Oder: Mich selbst wieder einholen, Liegengebliebenes zu Ende machen.

Drei Anfänge fallen mir ein, die ich zu Ende bringen, zumindest fortsetzen muss:

  1. Den Roman über die Gründung einer Schule in Waldberg. Was ich schon nicht in der Wirklichkeit geschafft habe, soll mir wenigstens im Nachhinein in der Phantasie gelingen.
  2. „Isch geh Schulhof“ – da war ich bis zum 8. Teil gekommen. Es bleibt nicht mehr viel übrig, das bringe ich nun heute mit diesem Beitrag zu Ende.
  3. „Charlotte in Weimar“ – auch da war ich hängengeblieben. Auch das ist es wert – sehr sogar wie auch die anderen Punkte – zu Ende geführt zu werden.

 

Isch geh Schulhof – nun nicht mehr (letzter, nämlich 9. Teil – der vorletzte war der 8.)

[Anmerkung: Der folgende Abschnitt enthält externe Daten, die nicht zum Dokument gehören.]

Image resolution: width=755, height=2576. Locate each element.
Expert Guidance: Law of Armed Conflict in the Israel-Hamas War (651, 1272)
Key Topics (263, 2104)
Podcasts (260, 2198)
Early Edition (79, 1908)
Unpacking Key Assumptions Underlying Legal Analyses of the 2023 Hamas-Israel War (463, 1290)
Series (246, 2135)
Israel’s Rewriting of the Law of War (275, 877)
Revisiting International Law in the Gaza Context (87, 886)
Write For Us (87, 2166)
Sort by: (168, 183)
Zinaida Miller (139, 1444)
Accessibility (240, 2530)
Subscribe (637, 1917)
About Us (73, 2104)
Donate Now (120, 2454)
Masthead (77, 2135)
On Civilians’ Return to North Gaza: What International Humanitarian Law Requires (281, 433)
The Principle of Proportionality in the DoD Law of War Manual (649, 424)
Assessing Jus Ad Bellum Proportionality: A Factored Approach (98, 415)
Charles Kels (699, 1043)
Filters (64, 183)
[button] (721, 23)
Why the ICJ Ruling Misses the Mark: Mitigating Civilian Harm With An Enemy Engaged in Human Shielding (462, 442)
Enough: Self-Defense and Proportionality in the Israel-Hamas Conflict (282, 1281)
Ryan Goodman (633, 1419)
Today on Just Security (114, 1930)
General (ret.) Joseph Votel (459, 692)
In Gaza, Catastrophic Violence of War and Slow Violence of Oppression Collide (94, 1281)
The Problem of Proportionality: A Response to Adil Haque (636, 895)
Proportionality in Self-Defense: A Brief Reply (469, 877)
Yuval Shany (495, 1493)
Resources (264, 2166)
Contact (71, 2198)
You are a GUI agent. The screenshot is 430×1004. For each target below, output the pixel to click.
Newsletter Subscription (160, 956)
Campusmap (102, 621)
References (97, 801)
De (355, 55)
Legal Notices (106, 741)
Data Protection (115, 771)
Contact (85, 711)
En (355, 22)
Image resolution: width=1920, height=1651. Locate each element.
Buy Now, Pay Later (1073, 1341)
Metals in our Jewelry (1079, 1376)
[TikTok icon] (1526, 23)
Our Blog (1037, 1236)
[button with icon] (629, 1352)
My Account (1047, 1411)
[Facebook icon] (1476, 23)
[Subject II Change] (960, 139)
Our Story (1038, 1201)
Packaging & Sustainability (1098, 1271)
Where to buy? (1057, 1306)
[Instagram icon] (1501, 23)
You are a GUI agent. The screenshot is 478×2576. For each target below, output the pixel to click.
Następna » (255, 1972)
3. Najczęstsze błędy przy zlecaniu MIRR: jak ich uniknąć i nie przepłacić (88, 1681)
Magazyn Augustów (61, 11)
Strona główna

Philipp Möller beschreibt das gegenwärtige Schuldesaster treffend und in aller Deutlichkeit; viele Beispiele waren in den vorangegangenen Teilen dazu zu lesen, aber er kritisiert es sozusagen von links.

„Die Organisationsform der Schule, wie sie hier aktuell stattfindet, stammt schließlich aus einer ganz anderen Zeit und hat sich in einer völlig anderen Form der Gesellschaft entwickelt. Die Idee, alle Kinder einer Klasse wären um acht Uhr motiviert, Deutsch, und um zehn Uhr gierig darauf, Mathematik zu lernen, entspringt einem Verständnis für die menschliche Natur, das spätestens seit den bahnbrechenden Erkenntnissen der Hirnforschung vollkommen überholt ist.“ (S. 192)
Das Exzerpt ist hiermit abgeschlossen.